Because modeling grammars and methods are artifacts, we took a design science approach in our work. The proposed method was developed as a set of semantic modeling rules (namely rules for how to represent certain phenomena meaningfully) and then instantiated in the specific case of the EER grammar, the most widely used conceptual data modeling technique in practice [11, 12]. Although researchers have extended the range of semantics that can be modeled with ER diagrams over the years, such as incorporating aggregation, refinement, specialization, inheritance [43], and uncertainty [105], to our knowledge, no extensions have focused particularly on modeling the Organizational semantics associated with roles. This is an important extension offered by our work. Based on our results, we believe that the extension could be very helpful to stakeholders charged with interpreting conceptual modeling scripts.
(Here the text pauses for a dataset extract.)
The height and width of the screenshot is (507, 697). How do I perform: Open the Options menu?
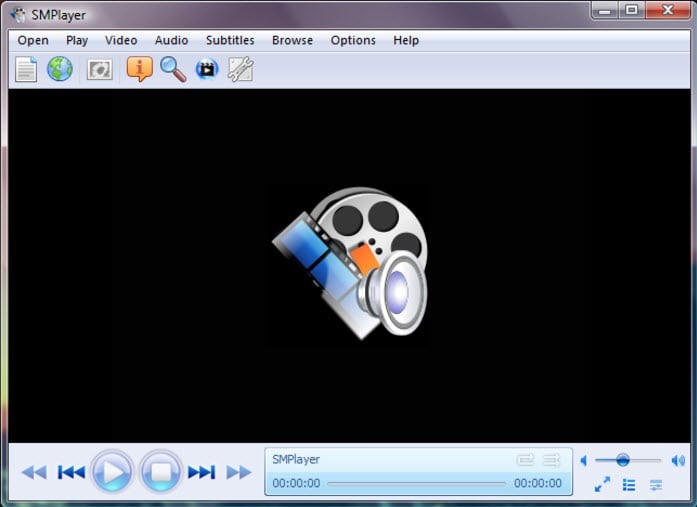pos(353,40)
The results of the eye tracking data complement the problem-solving data. The empirical work, in particular the eye tracking experiment, indicated that the role-based rules are not only useful for understanding the models but also provided direct clues as to why this is so. The eye movement data clearly show the importance of interactions in modeling roles. The fact that our eye movement data confirmed our hypotheses is particularly instructive because eye tracking is one of the few ways to illuminate Individuals’ mental processes without intruding on those same processes.
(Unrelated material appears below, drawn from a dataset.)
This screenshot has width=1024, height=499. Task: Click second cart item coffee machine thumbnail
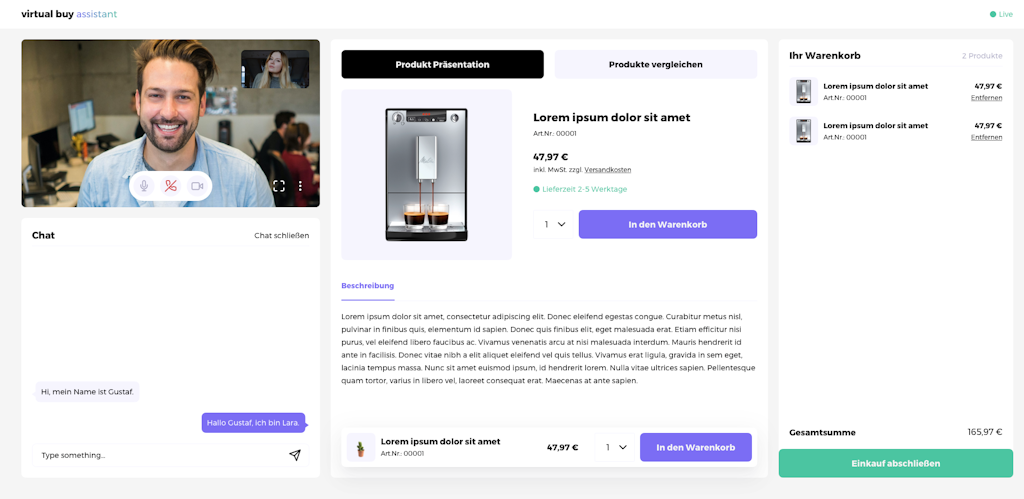pos(803,131)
The contributions of this work are in three areas—theory, methodology, and practice. The theoretical contribution includes a formal definition of the role concept and guidelines for mapping domains where roles are important. From a methodological perspective, our work contributes by testing both the product and process of understanding and introducing eye tracking technique in conceptual modeling studies. Finally, the work shows how the guidelines can be used in practice by demonstrating their implementation in a commonly used modeling grammar without changing it. Future work should extend our empirical studies by examining the application of the rules with different grammars (e.g., UML class diagrams), different cases (e.g., those more or less familiar, or more or less complex, than the domain we used), and a different number of violations of our rules (e.g., to examine the sensitivity of the effect size to the number of violations). Future research could also further refine our method to model additional situations where objects attain roles (e.g., sub-roles) and to model time-varying relationships [106], e.g., to model transient roles [45]. Case studies and action research studies could also be conducted to see the value of the proposed method in practice. Overall, the work presented here reflects the start of a program of research that we believe offers great benefit to those charged with understanding roles in Organizations and ensuring that Organizational information systems reflect and support roles appropriately.